I’m still working to figure out what file other than the *.ldata file LightBurn is looking at for license authentication. If I make any more progress, I’ll post it here.

1 Like

I’d suggest you speak with Lightburn support and see if they can help you streamline this or come up with a more realistic way for your students to do this.

Can you install Lightburn as a system application, so it’s user independent?

Good luck

:smile_cat:

I have discussed this with LB support, and they don’t seem to have any more insights after this. I get the impression that our use case is too rare to garner more attention.

LightBurn is being run as a system installed application directly from the computer logged into, and we have also tried running it from a server at each of the 13 workstations. Both methods seem to produce the same result. It seems like LB looks at the /etc directory of the computer on which the process is being executed.
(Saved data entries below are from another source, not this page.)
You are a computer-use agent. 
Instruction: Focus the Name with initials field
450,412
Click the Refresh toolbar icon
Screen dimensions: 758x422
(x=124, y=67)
Neither of these approaches make LB user independent though. That would require that everyone log in as the same, local, non-LDAP user, which would defeat the value of our network for everything else we do. Running LB as a system application when logged in as a user is still going to pull preferences from /home/username/.config/LightBurn/ at the very least. As I said in the original post, it seems like it’s looking for more, and I currently suspect it’s something in ~/.cache/

Thank you for reporting this.

I’ve seen about three tickets with this behavior. I don’t believe that you’re the only one.
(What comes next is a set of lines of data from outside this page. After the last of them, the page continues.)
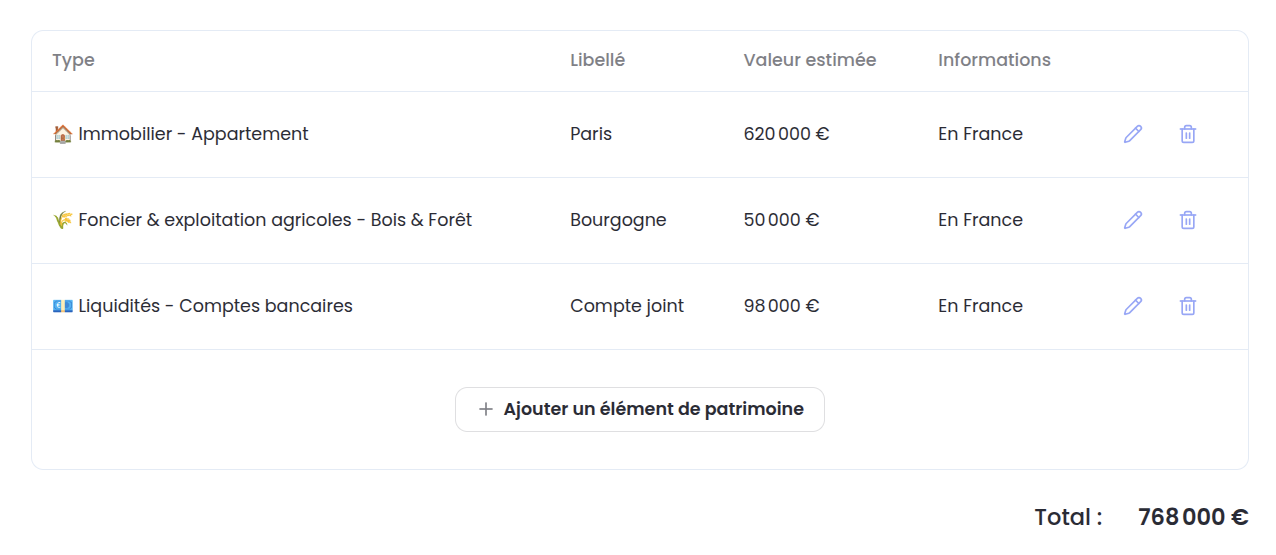
Task: Click the total amount 768 000 €
Action: (x=1193, y=517)
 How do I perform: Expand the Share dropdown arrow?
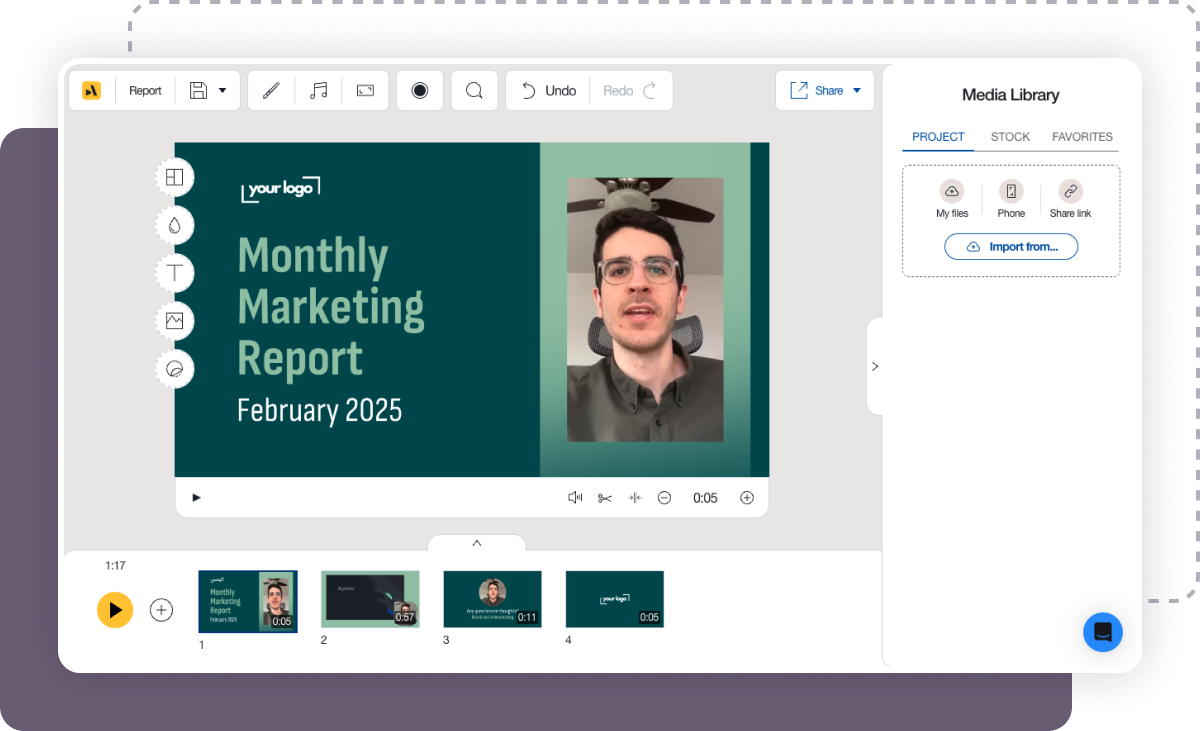point(855,90)
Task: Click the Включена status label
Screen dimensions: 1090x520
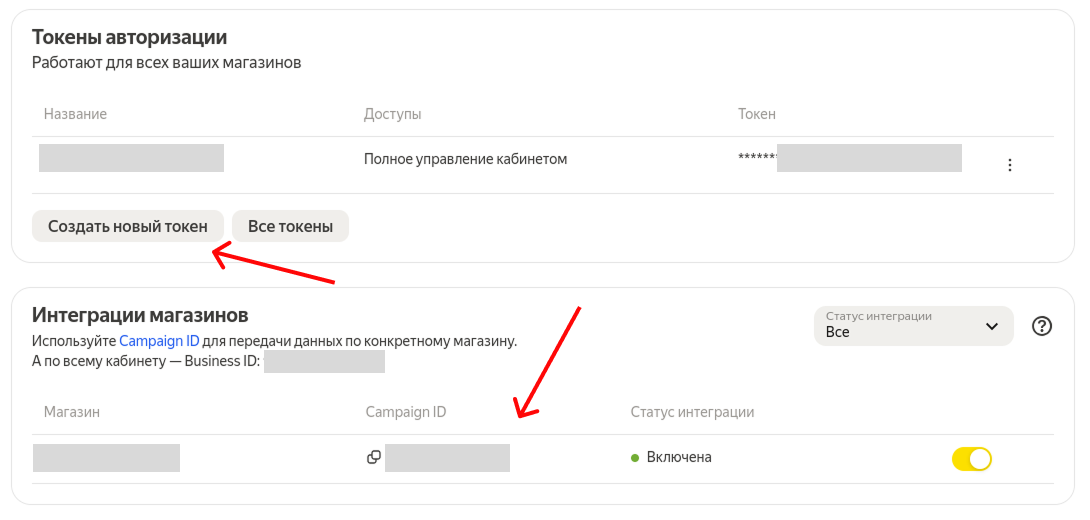Action: (679, 457)
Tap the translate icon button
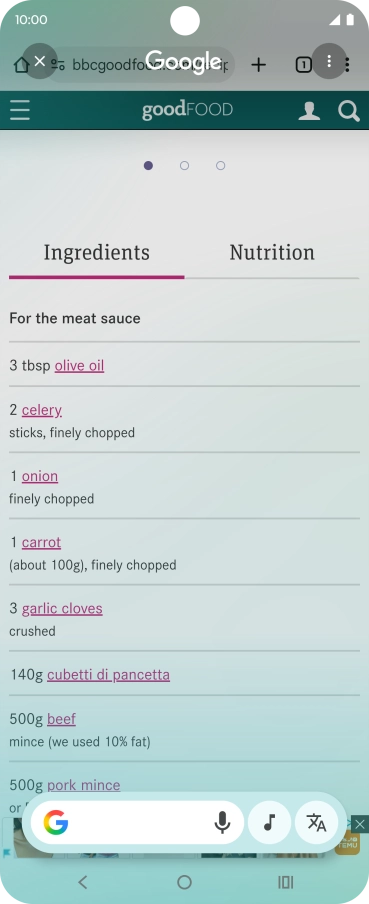Viewport: 369px width, 904px height. tap(316, 822)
I’m reviewing your support ticket from September and escalating this directly to the Dev team.

I’m not the Linux guy but I know where they are.

3 Likes

I’ve also encountered a similar problem, having to enter the license key everytime we load lightburn up with a new user. Would be amazing if this could get sorted as will make everything easier :slight_smile:

Absolutely. We all want that!

I took a quick look at the support Desk. The support ticket associated with the Original Post was Closed. A 10-seat hosted-floating license was issued as a remedy with a request to test and let us know.

I saw your closed support ticket as well.
Did you reach out to Dominic?

We managed to solve the purchasing problem from the previous ticket so that’s fine. It’s just the floating license issue when we try to use Lightburn after logging in.

@vectorspace

The way the license system is supposed to work, nothing about the user is used when generating the fingerprint for the machine. The software generates a machine fingerprint, submits it to the server which checks to see if any users on that key have the same fingerprint. If they do, it shouldn’t consume a seat, because licensing is per-computer.

In your “user-A / computer-B” scenario above, do both of the computers have the ldata file in the LightBurn folder?

@DTTech - Are you using the command-line process for activating the floating license? (outlined here: Licensing Setup - Configuring different license options)

1 Like

I’m not sure if we used the command line process as it was our It tech that installed it, I’ll find out from him about it.

This topic was automatically closed after 30 days. New replies are no longer allowed.